**Gestellte Aufgabe:** Führen Sie das nachfolgende Bundesgerichtsurteil zur Forderung für eine zusätzliche Ausschreibung im Anschluss an dessen letzten Satz weiter.

**Vorliegender Auszug:**
● ● ●

Tribunale federale
Tribunal federal
{T 0/2}
4C.261/2005 /ruo
Urteil vom 9. Dezember 2005
I. Zivilabteilung
Besetzung
Bundesrichter Corboz, Präsident,
Bundesrichter Nyffeler,
Bundesrichterin Kiss,
Gerichtsschreiberin Charif Feller.
Parteien
A.________ AG,
Beklagte und Berufungsklägerin, vertreten durch
Rechtsanwalt Dr. Dominik Strub,
gegen
B.________ AG,
Klägerin und Berufungsbeklagte, vertreten durch Rechtsanwalt Dr. Denis G. Humbert.
Gegenstand
Auftrag, Werkvertrag,
Berufung gegen das Urteil des Obergerichts des
Kantons Solothurn, Zivilkammer, vom 15. Juni 2005.
Sachverhalt:
A.
Die C.________ (Bauherrin) beauftragte die B.________ AG (Klägerin) mit der gesamten Elektroplanung für ein Projekt, für das sie eine "universelle Kommunikationsverkabelung UKV" wünschte. Nach internen Richtlinien verlangte die Bauherrin die traditionelle geschirmte Variante. Am 3. Februar 2000 fand auf Einladung der D.________ AG mit der Bauherrin, der Klägerin sowie der E.________ AG eine Sitzung statt, deren Zweck war, über die Gebäudeverkabelungsvarianten zu orientieren, insbesondere über die in Amerika weit verbreitete neuere ungeschirmte Technologie der Gebäudeverkabelung. Daraufhin stimmte die Bauherrin zu, dass ihr auch diese Variante unterbreitet werde. Die Klägerin verfasste eine über 300 Seiten umfassende zweite Ausschreibung für diese Variante. Die dafür ausgestellte, vom 13. September 2001 datierte Rechnung über insgesamt Fr. 26'010.15 sandte sie an die E.________ AG und später an die Bauherrin. Beide Unternehmen lehnten die Forderung ab; sie waren der Meinung, der Klägerin keinen Auftrag bzw. keine Zusage für die Kostenübernahme der zusätzlichen Ausschreibung erteilt zu haben.
Durch die per 31. Dezember 1999 erfolgte Fusion der A.________ AG (Beklagte) mit der E.________ AG und die Übernahme von deren Aktiven und Passiven sind sämtliche Rechte und Pflichten der E.________ AG auf die Beklagte übergangen.
Nach erfolgloser Betreibung klagte die Klägerin am 12. September 2002 die Beklagte beim Richteramt Olten-Gösgen auf Bezahlung von Fr. 26'010.15 zuzüglich Zins ein.

● ● ●

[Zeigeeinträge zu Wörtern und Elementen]
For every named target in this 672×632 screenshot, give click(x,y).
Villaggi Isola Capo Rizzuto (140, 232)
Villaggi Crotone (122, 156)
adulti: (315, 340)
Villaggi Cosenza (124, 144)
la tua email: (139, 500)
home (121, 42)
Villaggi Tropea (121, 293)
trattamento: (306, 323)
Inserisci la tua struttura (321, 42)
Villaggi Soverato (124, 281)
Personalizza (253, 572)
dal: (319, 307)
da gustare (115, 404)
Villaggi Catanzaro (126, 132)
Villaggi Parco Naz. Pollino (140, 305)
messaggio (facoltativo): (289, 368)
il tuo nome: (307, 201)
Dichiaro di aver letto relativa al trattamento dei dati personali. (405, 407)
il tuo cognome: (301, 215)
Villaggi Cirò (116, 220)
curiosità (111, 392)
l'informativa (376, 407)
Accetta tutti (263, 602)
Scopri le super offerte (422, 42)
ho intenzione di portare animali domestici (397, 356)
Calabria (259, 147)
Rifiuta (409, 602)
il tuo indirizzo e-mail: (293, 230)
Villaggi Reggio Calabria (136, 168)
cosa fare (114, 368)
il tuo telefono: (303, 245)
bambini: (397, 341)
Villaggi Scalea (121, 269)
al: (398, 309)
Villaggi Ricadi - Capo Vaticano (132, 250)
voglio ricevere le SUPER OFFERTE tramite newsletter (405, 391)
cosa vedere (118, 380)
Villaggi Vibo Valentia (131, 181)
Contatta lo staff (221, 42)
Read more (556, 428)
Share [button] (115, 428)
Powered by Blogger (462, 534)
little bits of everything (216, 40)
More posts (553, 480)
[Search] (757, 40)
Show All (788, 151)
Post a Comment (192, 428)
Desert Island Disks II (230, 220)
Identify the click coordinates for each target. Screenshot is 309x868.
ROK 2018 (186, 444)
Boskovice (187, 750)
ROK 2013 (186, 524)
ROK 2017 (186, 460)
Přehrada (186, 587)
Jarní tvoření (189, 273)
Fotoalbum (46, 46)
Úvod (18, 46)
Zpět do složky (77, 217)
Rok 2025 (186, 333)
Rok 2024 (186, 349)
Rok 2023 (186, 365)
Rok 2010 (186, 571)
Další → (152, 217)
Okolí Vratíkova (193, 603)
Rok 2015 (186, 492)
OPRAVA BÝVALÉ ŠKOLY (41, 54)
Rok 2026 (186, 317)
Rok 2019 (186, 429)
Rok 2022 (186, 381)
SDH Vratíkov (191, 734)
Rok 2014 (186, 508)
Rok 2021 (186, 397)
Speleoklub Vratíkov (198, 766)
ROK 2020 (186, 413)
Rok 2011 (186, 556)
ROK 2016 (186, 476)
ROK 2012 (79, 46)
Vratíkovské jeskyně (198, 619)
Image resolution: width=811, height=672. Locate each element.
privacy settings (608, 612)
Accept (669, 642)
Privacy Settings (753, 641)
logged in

● ● ●

**Ergebnis nachstehend:**
B.
Mit Urteil vom 25. Mai 2004 wies die Zivilabteilung des Richteramts Olten-Gösgen die Klage ab. Die Klägerin appellierte an das Obergericht des Kantons Solothurn, das mit Urteil vom 15. Juni 2005 in Gutheissung der Klage erkannte, die Beklagte habe der Klägerin Fr. 26'010.15 nebst Zins zu bezahlen.
C.
Die Beklagte erhebt gegen das Urteil des Obergerichts Berufung. Sie beantragt, das kantonale Urteil sei aufzuheben. Eventualiter sei die Sache zur Sachverhaltsergänzung und zur Neubeurteilung an die Vorinstanz zurückzuweisen. Subeventualiter sei sie zu verpflichten, der Klägerin einen Betrag von höchstens Fr. 1500.--, eventualiter nach richterlichem Ermessen, zu bezahlen.
Die Klägerin schliesst auf Abweisung der Berufung.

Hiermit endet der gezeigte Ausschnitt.